→ **Given records**:
• • •

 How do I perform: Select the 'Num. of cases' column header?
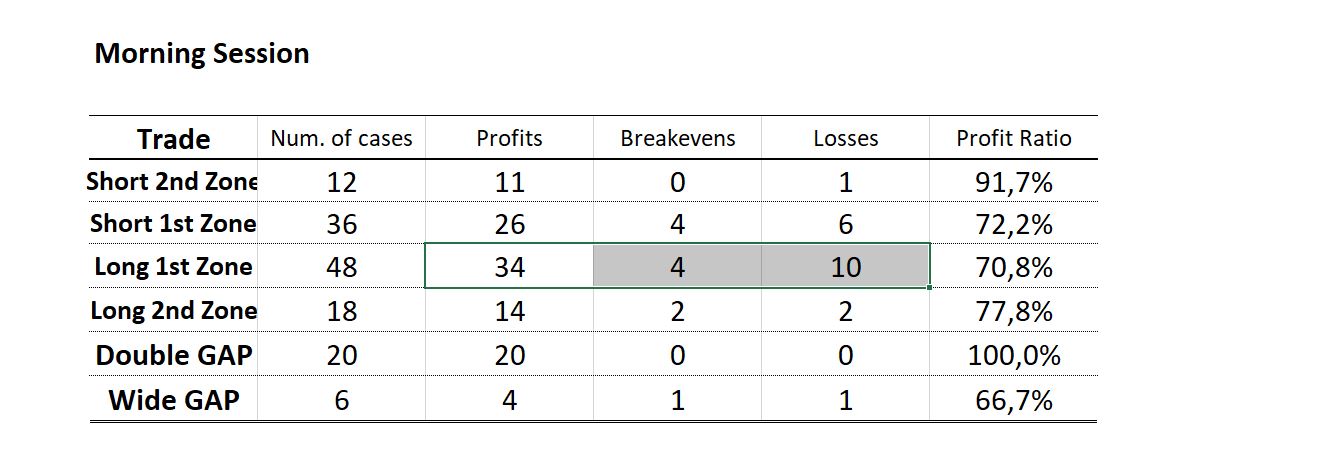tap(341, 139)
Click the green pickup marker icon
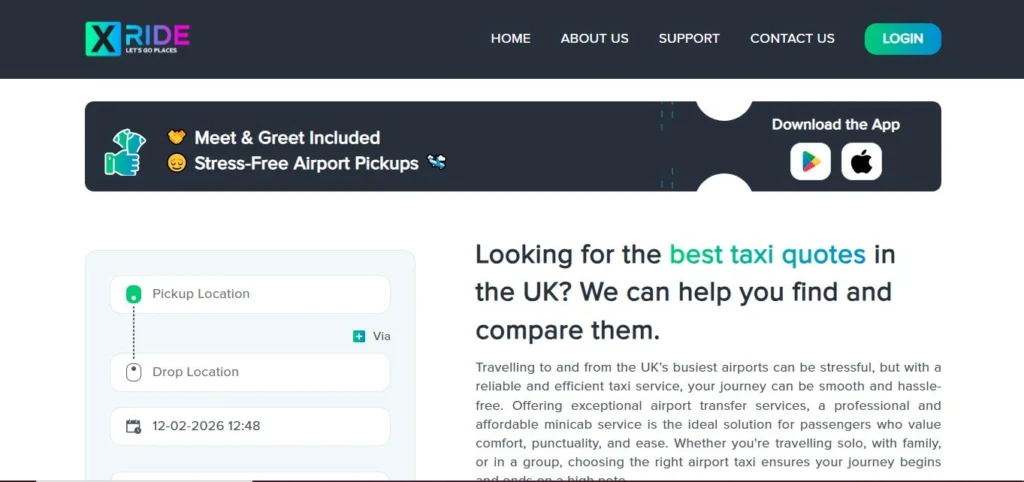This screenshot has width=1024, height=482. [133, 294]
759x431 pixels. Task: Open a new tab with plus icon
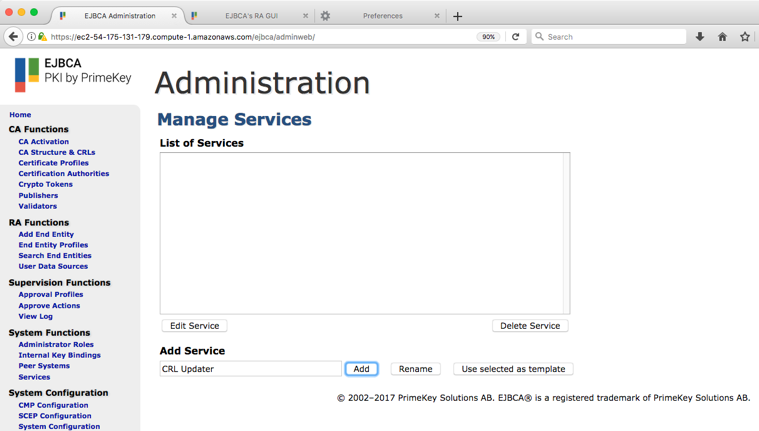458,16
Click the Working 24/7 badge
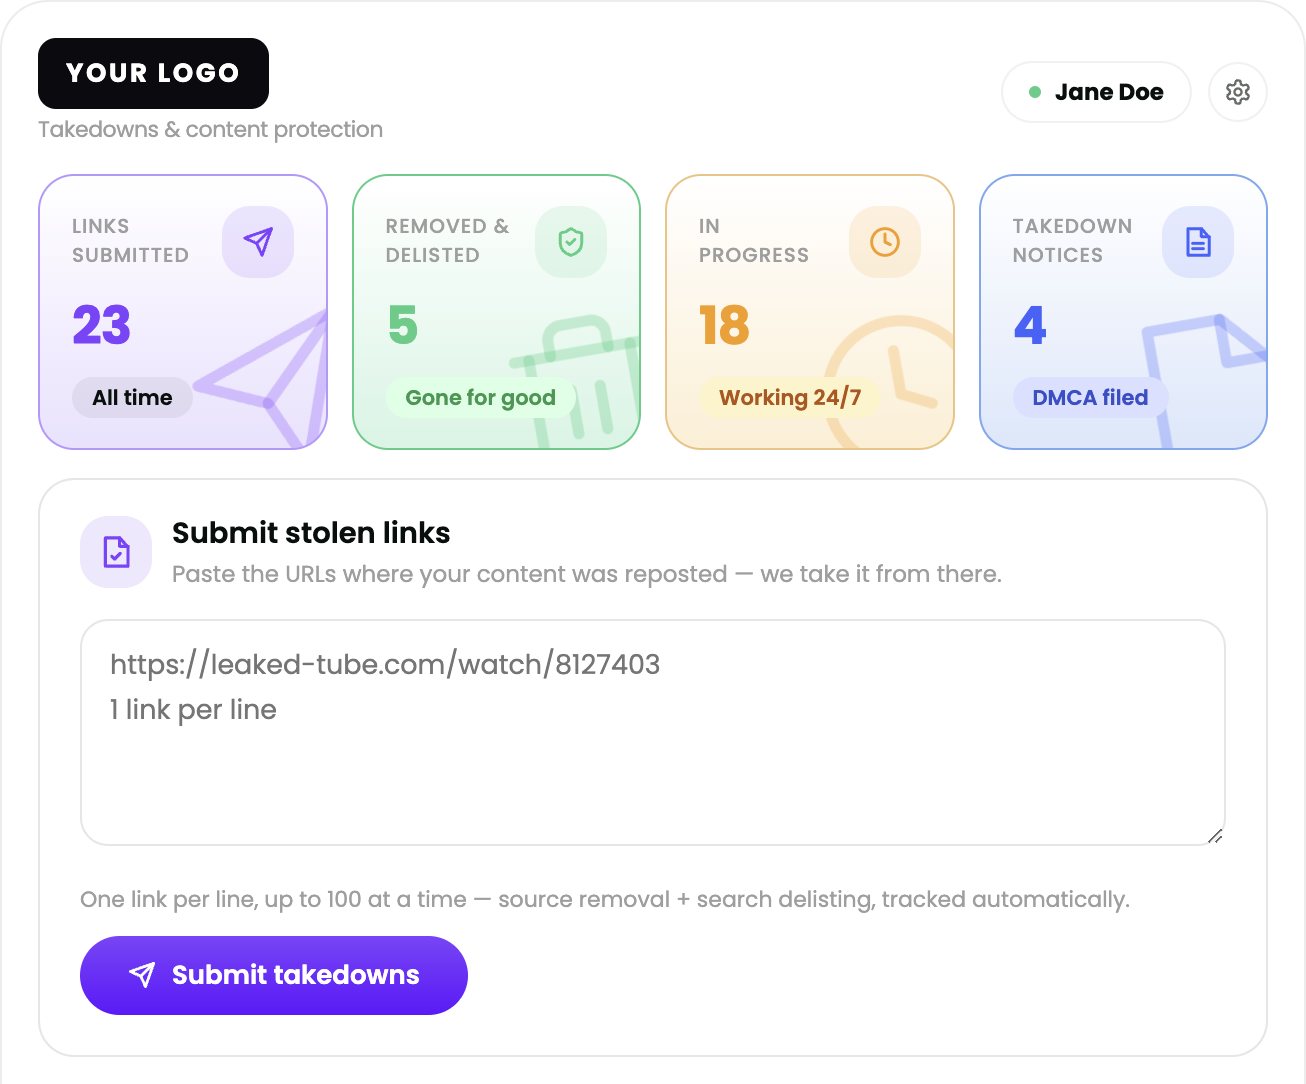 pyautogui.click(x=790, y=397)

• • •

Please repeat the material above word for word, leaving the pictures out of your answer.

 How do I perform: Select the 'Num. of cases' column header?
tap(341, 139)
Click the green pickup marker icon
This screenshot has width=1024, height=482. [133, 294]
759x431 pixels. Task: Open a new tab with plus icon
458,16
Click the Working 24/7 badge
 pyautogui.click(x=790, y=397)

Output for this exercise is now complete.